→ Exercise details
Among the entries below, find all lines that include "agent" and copy them.

→ Records supplied
------------------------------

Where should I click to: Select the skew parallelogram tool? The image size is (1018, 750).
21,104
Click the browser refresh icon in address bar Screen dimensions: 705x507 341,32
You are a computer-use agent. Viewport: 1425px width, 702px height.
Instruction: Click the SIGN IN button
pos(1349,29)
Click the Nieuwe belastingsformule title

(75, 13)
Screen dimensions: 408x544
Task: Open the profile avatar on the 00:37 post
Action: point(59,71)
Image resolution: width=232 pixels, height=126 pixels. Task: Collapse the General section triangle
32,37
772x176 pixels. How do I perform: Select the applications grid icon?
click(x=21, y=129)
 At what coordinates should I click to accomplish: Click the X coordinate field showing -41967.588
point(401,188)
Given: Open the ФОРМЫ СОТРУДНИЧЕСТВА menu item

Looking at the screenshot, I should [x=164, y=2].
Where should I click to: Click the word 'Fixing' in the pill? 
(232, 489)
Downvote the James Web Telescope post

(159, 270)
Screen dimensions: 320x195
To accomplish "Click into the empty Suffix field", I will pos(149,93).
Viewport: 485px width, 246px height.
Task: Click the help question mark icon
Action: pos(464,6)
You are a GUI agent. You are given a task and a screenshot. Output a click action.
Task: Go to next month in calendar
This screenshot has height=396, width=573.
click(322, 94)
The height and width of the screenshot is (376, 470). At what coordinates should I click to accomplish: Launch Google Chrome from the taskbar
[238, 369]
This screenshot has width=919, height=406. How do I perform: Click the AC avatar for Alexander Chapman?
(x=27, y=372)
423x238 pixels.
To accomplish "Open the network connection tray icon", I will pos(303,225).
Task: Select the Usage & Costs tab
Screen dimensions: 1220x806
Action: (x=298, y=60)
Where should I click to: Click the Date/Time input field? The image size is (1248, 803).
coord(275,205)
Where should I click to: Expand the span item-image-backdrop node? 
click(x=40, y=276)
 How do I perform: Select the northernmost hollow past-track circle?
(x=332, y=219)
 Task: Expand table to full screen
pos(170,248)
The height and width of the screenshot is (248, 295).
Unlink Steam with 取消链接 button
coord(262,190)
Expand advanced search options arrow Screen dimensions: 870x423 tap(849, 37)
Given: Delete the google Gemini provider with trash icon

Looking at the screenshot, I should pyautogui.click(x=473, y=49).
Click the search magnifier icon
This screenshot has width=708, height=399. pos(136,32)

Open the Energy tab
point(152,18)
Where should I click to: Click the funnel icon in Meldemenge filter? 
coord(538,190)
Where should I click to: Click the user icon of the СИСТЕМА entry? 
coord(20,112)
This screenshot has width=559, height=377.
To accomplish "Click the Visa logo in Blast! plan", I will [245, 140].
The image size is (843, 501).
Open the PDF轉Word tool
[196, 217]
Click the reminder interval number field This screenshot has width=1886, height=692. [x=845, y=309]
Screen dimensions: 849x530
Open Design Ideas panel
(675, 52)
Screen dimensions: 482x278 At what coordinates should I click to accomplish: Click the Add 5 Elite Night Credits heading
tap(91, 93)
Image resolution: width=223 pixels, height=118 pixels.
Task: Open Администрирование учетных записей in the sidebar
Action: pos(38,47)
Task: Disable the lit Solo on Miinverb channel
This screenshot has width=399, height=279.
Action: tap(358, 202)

------------------------------

→ Expected answer
You are a computer-use agent. Viewport: 1425px width, 702px height.
You are a GUI agent. You are given a task and a screenshot. Output a click action.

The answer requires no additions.